Watch Barney Frank Take Down Wall Street With One Simple Question

Impact

CNBC host Maria Bartiromo and former Treasury Secretary Hank Paulson awkwardly avoided a question concerning bankers and income inequality from former Rep. Barney Frank (D-Mass.) on NBC's Meet the Press on Sunday. Bartiromo and Paulson are defenders of Wall Street, advocating for moving towards sustainable economic growth with less scrutiny on the financial crisis as a solution to income inequality. While this is a pleasant outlook on the five-year anniversary of the bank failure, it fails to challenge the cultural and economic landscape of the financial industry itself. Wall Street finance titans continue to expand their economic growth, continuing the same bad behaviors that helped cause the 2008 economic collapse in the first place.

Frank asks: "To your question about those poor beleaguered bankers who have been forced to do so much, why are they paying themselves so much money? Where did these enormous salaries come from if they were in fact in such serious trouble?"

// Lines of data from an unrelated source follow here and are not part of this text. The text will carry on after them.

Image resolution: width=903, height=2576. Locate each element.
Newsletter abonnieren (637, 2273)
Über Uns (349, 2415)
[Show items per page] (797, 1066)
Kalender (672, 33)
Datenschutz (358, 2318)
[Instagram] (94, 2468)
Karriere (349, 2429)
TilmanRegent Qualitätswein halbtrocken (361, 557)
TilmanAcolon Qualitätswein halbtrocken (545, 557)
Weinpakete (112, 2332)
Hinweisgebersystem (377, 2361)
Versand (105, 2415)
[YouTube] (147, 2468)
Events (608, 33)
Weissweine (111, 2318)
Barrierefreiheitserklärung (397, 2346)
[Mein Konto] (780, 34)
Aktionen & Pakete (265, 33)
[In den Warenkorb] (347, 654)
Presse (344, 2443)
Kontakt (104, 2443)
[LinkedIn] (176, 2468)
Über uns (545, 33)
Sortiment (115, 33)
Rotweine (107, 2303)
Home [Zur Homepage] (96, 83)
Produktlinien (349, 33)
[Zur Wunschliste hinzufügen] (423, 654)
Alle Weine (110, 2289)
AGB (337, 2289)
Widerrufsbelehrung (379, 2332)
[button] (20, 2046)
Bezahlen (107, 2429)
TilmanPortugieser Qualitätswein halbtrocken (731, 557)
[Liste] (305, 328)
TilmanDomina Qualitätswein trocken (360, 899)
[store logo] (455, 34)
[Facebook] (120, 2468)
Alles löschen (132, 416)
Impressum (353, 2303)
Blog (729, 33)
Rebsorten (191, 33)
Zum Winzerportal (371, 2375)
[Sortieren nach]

Bartiromo responds: (laughing) "Thank you for giving me that one. Okay."

At that point, Paulson reigns it in by repositioning the conversation on moving past the financial crisis, and towards a better economic future.

Watch the awkward interaction here:

How can we blatantly ignore the impact of the economic recession when unfaltering financial trends continue to cause the economic inequalities Bartiromo and Paulson are proposing to solve? According to Think Progress, banker bonuses and bank profits for Wall Street CEOs have seen significant increase, a third of the highest-paid executives of the past 20 years have been frauds, and companies regularly manipulate performance-based compensation schemes to ensure executive payouts. The financial industry has been the primary driver of income inequalit, so how can we look to them to resolve the problem of economic inequality? We can't.

"NBC host David Gregory observed that only 14% of Americans had a positive view of Wall Street firms, and that growing income inequality meant that the banks may have come out on top," Raw Story reports.

A call for changed policies and restructuring the financial industry should be at the focal point of discussion. According to Business Insider, fiscal policy should be more progressive and President Obama has materialized this by increasing tax rates on high incomes and capital gains, and using it to develop a health care system for low-middle income earners.

There are many strategies to eradicate income inequality, from making it easier to join unions to getting the Federal Reserve to care about unemployment. But one thing is for sure: we shouldn’t be looking to Wall Street to save us, nor trust them to move towards "sustainable economic growth." Rather, focusing on policy reform and the reorganization of the financial industry will equalize income distribution and minimize wealth disparity.